▸ Goal of the exercise: Return each line of the listing that contains the string "will".
#### Raw data
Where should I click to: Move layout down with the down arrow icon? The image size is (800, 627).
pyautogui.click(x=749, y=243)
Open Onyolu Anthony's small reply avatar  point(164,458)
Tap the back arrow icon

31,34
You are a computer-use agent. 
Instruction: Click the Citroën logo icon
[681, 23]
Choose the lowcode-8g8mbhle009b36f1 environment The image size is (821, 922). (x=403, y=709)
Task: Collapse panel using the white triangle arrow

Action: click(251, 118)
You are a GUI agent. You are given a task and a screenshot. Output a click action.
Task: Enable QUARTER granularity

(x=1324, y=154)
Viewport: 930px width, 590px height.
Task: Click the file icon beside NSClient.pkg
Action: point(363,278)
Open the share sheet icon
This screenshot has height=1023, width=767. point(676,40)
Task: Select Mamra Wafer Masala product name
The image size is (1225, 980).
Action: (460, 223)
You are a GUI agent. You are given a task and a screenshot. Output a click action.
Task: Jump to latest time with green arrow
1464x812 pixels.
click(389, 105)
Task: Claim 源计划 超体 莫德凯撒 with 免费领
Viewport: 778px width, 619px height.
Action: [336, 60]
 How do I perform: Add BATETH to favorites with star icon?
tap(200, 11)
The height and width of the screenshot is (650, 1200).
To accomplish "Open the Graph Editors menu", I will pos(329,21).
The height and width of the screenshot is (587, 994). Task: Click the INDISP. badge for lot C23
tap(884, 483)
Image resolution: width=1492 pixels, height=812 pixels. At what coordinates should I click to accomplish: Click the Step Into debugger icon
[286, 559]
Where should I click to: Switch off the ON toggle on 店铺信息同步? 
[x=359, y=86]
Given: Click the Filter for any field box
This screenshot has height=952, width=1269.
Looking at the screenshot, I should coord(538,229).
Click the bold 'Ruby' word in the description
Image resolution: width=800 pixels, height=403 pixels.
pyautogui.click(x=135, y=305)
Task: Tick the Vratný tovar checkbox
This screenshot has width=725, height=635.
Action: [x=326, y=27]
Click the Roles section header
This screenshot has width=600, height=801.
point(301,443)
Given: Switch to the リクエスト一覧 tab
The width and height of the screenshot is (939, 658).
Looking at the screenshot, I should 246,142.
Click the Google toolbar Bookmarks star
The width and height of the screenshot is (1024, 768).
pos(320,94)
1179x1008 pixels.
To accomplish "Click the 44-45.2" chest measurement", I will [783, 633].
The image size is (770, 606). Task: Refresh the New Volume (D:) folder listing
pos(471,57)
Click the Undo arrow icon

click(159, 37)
########
▸ Problem solution:
To accomplish "Open the Graph Editors menu", I will pos(329,21).
To accomplish "Click the 44-45.2" chest measurement", I will [783, 633].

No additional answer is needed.